The dialog is terrific. Amini has a deft touch knowing how to adapt the novel for the screen. "You are the timid sex," Sue tells Jude in an intimate fireplace scene. She plays him like an old rag doll telling him that men can do nothing until women give them that little look of acceptance. Where this scene leads is quite unpredictable, but not the result - more grief for both of them.

Much later when Jude again comes on to Sue, she spurns his advances and then taunts him with, "promise me you'll never stop trying." Needless to say he views this as extremely cruel.

"We'll move on again and again as long as it takes for the world to change. We've done nothing wrong," Jude resolutely tells Sue when their fortunes take yet another turn south. Later Sue asks "Haven't we been punished enough?" In a line that sums up Hardy's view of life, Sue tells Jude, "It's right that I suffer."

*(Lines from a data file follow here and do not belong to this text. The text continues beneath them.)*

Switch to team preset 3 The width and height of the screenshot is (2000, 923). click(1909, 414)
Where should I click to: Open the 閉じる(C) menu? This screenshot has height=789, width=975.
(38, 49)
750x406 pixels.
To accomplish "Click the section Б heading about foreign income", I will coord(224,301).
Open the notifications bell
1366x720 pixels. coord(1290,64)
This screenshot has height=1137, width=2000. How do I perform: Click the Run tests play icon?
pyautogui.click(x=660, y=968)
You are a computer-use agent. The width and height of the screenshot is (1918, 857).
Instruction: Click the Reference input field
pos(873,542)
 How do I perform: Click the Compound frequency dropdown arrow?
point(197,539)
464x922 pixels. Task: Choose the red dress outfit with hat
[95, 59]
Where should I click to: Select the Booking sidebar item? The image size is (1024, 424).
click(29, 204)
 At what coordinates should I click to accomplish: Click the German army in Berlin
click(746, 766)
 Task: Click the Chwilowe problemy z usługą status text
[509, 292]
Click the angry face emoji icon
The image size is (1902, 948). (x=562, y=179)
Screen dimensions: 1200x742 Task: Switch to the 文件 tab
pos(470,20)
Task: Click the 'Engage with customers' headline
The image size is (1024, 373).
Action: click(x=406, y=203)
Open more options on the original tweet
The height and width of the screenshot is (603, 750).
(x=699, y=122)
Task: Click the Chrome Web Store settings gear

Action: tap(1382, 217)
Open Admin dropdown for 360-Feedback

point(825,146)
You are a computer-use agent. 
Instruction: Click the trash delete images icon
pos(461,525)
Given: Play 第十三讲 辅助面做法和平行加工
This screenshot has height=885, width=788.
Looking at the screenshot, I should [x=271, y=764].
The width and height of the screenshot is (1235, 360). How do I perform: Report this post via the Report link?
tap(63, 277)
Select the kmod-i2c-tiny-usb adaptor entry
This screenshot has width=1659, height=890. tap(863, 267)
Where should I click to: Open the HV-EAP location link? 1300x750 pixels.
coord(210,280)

In scene after scene, the audience has to be in awe of the beauty of the cinematography by Eduardo Serra. I lost track of the number of phenomenally gorgeous images. Among my favorites are the one of the snow that looks like cumulous clouds that is lit by the early light of day. Another has a cottage at dusk with the upper floor encased in fog. All of the interior scenes lit with gaslights have a wonderful warmth. I certainly hope and expect to see an Academy Award nomination for Serra's work here.

The sets by Joseph Bennett II are a cornucopia of late nineteenth century English life. From the simple pleasures of a faire to basic rustic row houses, it feels totally authentic without ever being overdone.

Adrian Johnston's lovely music is full of haunting flutes and of the sad strains of a wailing violin. People should always stay through the credits. In this show you will learn than Mel Gibson had a part. He did the make-up and hair styling. Perhaps it is not the same person. Then again, ...

For those who do not remember the novel be forewarned that this beautiful but consistently morose tale reaches a surprisingly and horrible conclusion. It is one that is consistent with the characters and is genuine, nevertheless, if it doesn't put you in tears, I'd be surprised.

JUDE runs 2:03. It is rated R. There is sex, full frontal female nudity, graphic depiction of birth, death, and animal slaughter, but no bad language. I am usually conservative when I say which age group a show is appropriate for, but I am going to go out on a limb on this one. I think it would be okay for most teenagers since they would learn from it. I have a single test for parents. If you would let your kids read the book, then this movie should be okay. Yes, life is frighteningly depicted, but it is always realistic and never sensationalized. JUDE gets a strong recommendation from me, and I award it *** 1/2.